## [EXTRACT]
Leftover in China: The Women Shaping the World’s Next Superpower
Roseann Lake
I definitely learned a lot about the position of women in China - or I think I did. Sadly, there are quite a few issues with this one:
Many conflicted feelings.
a) the book is already a bit obsolete, sadly
b) the humor goes from “hehe” to “please no”
c) I am not sure if I learned much about the demography OR about the social and culture pressures. Everything just goes by so fast that it IS interesting, but…is it also true? Felt consistent with the other articles and books I read on China (see “Breakneck”), but I do not read Mandarin and that blocks me off from lot of understanding.
The biggest problem is however the allegation of erasing other scholar and appropriating her work. It’s hard for me to judge what happened, but it leaves a sour taste and feels unsolved. Based on this, I can´t recommend the book. Sadly I learned that AFTER reading.

One Flew Over the Cuckoo’s Nest
Ken Kesey
One of the classics and for good reason. What is easy to forget is how much is the supposed hero at the same time an anti-hero: he strives for freedom after being convicted of rape of minor, his sort of freedom the ultimate macho fantasy. The clash with the nurse is epic and dramatic also because there is no clear positive hero, just differently damaged people trying to enforce their will on the world.

Antimemetics: Why Some Ideas Resist Spreading
Nadia Asparouhova
This could have been a blog post. It should have been a blog post.

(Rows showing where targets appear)
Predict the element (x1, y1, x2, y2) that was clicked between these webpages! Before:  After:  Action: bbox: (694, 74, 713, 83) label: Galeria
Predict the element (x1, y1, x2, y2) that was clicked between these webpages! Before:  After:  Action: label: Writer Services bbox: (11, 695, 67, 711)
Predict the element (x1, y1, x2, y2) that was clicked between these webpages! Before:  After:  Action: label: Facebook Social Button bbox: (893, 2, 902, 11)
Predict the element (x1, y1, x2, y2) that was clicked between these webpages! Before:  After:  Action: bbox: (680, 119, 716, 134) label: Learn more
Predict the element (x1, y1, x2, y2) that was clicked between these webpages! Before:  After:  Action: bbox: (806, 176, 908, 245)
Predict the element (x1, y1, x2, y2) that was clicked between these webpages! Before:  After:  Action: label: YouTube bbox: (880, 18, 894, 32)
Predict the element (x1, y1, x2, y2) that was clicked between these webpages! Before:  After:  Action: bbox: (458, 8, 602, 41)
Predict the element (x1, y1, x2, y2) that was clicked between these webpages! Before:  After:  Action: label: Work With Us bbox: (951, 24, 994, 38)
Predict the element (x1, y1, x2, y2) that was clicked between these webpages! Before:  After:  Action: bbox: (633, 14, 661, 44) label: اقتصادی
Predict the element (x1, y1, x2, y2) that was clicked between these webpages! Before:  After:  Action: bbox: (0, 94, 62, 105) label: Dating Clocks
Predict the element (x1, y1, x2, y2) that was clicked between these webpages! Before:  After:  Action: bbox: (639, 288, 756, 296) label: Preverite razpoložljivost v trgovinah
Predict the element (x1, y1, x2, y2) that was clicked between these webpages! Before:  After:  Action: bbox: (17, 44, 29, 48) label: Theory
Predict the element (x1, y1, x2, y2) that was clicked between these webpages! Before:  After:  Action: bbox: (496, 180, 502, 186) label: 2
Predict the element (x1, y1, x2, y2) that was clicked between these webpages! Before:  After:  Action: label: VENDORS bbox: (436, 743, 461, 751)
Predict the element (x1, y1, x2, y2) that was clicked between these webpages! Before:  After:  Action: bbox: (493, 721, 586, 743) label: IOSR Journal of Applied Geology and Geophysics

## [WHAT YOU NEED TO DO]
1. According to the reviews, why is the clash with the nurse in One Flew Over the Cuckoo's Nest so epic and dramatic? Answer in one to three sentences.
2. Turn the lines of the listing from the line with "176, 908, 245)" to the line with "24, 994, 38)" into a JSON list of strings, one string per line.
The reviews and the listing come from separate sources.

## [TASK-BY-TASK ANSWERS]
1. The clash is dramatic partly because there is no clear positive hero. It shows only differently damaged people trying to enforce their will on the world.

2.
[
  "Predict the element (x1, y1, x2, y2) that was clicked between these webpages! Before:  After:  Action: bbox: (806, 176, 908, 245)",
  "Predict the element (x1, y1, x2, y2) that was clicked between these webpages! Before:  After:  Action: label: YouTube bbox: (880, 18, 894, 32)",
  "Predict the element (x1, y1, x2, y2) that was clicked between these webpages! Before:  After:  Action: bbox: (458, 8, 602, 41)",
  "Predict the element (x1, y1, x2, y2) that was clicked between these webpages! Before:  After:  Action: label: Work With Us bbox: (951, 24, 994, 38)"
]